Viennent alors deux films qui marqueront peut-être plus que les autres sa filmographie du sceau de la reconnaissance critique et publique, deux authentiques chefs d’œuvre, La Belle Noiseuse et Jeanne la Pucelle, révélant si besoin en était à quel point Rivette est un cinéaste de la femme et de sa célébration créatrice comme put l’être un Kenji Mizoguchi ou un Truffaut inspiré par ses femmes. La Belle noiseuse, tourné en 1991 avec Emmanuelle Béart et Michel Piccoli, est ainsi la splendide mise en scène de la création s’inspirant de la trame du Chef d’œuvre inconnu de Balzac.
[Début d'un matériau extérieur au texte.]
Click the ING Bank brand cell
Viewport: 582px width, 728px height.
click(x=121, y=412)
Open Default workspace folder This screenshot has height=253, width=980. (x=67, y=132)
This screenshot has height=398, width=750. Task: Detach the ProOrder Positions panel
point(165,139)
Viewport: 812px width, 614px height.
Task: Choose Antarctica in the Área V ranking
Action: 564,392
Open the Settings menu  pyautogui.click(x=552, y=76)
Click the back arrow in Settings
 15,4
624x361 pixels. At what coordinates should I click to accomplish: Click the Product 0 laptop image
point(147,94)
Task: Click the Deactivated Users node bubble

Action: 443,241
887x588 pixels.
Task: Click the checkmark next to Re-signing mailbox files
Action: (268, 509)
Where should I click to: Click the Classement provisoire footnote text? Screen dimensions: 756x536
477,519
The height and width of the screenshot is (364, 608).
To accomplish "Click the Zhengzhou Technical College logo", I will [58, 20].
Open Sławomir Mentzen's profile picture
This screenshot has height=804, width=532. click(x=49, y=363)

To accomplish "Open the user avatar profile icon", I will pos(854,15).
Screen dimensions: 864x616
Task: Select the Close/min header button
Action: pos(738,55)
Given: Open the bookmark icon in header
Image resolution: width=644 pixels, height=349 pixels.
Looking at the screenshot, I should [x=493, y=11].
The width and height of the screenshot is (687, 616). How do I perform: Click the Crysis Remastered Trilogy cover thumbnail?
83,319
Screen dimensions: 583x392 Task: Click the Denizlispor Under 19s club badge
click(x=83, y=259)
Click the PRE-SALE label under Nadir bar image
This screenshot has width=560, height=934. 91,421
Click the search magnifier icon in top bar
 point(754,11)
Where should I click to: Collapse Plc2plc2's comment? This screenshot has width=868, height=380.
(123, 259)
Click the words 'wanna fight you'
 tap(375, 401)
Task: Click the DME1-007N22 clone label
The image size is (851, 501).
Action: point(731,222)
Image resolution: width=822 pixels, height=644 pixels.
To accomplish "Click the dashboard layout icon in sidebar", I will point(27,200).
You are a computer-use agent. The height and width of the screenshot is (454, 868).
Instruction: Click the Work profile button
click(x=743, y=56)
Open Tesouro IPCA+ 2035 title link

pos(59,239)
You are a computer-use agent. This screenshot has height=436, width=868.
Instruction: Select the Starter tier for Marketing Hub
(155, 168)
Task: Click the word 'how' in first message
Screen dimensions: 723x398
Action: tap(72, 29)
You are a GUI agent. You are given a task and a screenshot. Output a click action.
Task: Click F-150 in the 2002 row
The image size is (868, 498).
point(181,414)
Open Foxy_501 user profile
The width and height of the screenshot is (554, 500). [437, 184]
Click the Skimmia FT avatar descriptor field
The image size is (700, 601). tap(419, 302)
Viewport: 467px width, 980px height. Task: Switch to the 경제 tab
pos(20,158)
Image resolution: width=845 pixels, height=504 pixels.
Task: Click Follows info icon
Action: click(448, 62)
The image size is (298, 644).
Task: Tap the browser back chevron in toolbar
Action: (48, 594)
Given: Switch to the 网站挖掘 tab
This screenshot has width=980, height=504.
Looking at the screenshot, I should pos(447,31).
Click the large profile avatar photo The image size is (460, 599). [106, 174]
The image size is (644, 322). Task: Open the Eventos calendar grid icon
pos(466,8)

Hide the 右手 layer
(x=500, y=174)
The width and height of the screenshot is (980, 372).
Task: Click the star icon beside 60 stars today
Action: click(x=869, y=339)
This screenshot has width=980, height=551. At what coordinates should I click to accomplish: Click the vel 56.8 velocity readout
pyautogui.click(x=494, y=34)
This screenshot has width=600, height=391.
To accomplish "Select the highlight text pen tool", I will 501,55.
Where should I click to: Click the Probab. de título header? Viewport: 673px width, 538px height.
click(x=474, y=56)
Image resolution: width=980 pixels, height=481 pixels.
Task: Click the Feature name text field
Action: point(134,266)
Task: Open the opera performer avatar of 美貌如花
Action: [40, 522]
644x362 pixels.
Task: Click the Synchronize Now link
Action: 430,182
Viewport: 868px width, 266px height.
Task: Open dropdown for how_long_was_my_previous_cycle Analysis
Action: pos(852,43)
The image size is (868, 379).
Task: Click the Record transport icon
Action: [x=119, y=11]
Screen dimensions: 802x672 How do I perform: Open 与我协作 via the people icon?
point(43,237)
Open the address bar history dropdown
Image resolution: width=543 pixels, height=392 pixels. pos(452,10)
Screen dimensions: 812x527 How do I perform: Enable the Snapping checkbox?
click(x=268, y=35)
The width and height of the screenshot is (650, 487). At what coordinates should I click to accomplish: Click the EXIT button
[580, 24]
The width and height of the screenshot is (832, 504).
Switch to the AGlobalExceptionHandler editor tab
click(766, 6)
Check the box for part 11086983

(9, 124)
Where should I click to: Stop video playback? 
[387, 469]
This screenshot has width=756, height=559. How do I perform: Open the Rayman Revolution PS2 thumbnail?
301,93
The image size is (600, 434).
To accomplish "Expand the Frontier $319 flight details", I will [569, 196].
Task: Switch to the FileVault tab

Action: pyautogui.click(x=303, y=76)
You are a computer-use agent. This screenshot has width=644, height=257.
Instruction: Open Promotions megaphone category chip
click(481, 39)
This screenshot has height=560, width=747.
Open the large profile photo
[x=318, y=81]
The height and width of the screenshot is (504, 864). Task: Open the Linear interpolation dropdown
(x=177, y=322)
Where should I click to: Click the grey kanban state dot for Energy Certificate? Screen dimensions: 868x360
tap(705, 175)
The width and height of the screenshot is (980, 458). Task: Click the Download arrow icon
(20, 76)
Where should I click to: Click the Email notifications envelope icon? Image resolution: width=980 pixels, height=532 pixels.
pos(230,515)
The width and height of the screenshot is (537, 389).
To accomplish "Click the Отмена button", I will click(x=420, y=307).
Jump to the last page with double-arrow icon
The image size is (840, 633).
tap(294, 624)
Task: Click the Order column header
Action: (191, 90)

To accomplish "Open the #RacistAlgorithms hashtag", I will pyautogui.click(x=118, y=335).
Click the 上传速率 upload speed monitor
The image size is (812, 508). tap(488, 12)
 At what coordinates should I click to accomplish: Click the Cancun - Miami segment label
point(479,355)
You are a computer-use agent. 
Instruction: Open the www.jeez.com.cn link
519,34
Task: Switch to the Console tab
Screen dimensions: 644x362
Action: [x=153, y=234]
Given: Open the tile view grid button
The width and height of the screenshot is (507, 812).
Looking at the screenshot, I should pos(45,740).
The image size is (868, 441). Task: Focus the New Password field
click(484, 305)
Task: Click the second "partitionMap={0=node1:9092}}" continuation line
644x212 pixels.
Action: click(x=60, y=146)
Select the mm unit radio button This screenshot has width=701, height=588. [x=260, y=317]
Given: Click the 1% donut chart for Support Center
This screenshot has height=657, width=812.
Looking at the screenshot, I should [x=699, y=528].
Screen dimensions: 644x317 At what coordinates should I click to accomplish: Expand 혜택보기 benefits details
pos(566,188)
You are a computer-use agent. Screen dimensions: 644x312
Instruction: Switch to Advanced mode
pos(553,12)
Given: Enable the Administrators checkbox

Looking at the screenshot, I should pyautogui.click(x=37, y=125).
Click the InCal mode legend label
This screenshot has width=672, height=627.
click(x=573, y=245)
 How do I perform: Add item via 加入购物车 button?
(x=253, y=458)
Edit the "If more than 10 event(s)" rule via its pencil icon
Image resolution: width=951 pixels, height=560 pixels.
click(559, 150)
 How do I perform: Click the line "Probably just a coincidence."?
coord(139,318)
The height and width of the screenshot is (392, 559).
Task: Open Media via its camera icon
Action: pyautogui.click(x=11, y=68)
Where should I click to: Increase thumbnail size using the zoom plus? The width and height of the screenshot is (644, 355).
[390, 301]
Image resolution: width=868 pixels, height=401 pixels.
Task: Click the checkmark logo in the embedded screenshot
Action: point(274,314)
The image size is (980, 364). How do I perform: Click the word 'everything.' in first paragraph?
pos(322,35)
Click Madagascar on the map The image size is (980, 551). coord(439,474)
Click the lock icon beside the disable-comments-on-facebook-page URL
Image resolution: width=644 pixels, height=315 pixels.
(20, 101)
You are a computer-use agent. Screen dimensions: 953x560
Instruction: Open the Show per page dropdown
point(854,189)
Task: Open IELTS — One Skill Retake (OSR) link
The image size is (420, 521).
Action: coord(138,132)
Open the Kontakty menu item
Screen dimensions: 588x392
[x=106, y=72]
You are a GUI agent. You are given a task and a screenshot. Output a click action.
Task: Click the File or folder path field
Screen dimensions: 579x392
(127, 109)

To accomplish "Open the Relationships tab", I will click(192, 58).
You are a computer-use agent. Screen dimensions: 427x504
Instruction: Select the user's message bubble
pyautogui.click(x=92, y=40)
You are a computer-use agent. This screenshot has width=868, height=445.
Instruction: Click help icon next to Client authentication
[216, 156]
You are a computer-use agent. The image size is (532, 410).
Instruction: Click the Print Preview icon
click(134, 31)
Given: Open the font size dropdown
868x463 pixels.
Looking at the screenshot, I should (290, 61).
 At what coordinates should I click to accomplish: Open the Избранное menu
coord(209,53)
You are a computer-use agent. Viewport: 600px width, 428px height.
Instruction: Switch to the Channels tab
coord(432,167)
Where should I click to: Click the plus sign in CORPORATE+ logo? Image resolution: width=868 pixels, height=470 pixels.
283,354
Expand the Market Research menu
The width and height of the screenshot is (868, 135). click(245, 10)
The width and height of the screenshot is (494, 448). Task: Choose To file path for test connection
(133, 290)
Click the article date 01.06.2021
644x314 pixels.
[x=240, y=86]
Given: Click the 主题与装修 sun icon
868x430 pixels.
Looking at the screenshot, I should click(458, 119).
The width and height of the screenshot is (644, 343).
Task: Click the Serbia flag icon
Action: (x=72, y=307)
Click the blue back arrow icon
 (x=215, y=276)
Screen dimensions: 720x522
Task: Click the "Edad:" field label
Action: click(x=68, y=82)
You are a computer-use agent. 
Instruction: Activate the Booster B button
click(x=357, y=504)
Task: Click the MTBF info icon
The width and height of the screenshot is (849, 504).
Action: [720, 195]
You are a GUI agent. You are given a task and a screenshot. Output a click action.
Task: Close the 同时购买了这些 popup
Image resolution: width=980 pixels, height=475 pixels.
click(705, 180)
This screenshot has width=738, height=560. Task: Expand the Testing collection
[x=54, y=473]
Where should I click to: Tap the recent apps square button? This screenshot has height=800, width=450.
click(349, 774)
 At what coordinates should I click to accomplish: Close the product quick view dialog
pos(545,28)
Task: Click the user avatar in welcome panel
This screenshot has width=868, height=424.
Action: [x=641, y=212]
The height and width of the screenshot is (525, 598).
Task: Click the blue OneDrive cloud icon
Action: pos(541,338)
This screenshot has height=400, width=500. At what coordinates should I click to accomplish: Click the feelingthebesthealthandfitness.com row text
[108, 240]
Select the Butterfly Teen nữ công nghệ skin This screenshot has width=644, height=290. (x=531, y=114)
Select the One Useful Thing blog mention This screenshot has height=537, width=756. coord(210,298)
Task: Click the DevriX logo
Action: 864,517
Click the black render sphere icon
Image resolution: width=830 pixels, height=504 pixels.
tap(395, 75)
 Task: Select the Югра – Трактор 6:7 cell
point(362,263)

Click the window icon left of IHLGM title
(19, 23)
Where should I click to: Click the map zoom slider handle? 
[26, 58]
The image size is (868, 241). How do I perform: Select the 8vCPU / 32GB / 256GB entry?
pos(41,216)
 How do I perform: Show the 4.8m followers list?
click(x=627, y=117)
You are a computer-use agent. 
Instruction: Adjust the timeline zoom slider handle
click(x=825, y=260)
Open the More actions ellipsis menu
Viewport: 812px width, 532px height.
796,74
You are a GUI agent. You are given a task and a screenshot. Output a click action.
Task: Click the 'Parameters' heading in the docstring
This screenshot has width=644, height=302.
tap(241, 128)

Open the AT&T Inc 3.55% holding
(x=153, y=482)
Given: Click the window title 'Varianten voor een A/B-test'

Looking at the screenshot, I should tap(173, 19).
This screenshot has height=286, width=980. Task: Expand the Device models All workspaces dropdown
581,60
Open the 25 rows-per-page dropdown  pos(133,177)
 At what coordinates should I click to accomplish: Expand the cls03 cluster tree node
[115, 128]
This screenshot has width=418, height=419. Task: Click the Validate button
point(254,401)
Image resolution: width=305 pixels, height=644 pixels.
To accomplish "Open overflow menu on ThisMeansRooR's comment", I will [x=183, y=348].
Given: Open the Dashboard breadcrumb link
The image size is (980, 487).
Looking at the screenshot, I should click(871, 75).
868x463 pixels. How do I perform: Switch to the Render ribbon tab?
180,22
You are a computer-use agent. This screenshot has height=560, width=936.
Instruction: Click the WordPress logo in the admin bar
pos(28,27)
Véritable contemplation de l’acte sensualiste de la naissance au monde de l’art, c’est probablement l’un des films les plus intenses et forts de la décennie offrant à la jeune Béart un rôle étincelant que ne conteste nullement l’éblouissante prestation de son partenaire.



Puis vient trois années plus tard, Jeanne la Pucelle, récit en deux épisodes où Sandrine Bonnaire excelle à se glisser dans le rôle historique le plus incarné au cinéma avec le Christ et Napoléon. L’occasion est ainsi donnée de voir une superbe fresque qui jouit de sa relative absence de moyens pour couronner une actrice et un auteur, s’imposant dans le paysage apathique du cinéma d’alors comme un film trop rare. Et pourtant la trajectoire filmique qu’emprunte Rivette s’interrompt avec langueur, n’offrant que des films peu méritoires à ce dernier, outre Secret Défense en 1997, retrouvailles avec deux de ses actrices fétiches et Va savoir en 2000, une comédie s’inspirant du Carrosse d'or du maître adulé qu’est Renoir. Enfin avant Ne Touchez pas la hache en 2007, c’est en 2003 que l’on retrouve trace d’un métrage signé de ce maître des projets d’envergure avec l’Histoire de Marie et Julien, l’occasion de retrouver la sublime Emmanuelle Béart pour un rôle atypique là encore et si marquant d’un talent trop rarement exploité.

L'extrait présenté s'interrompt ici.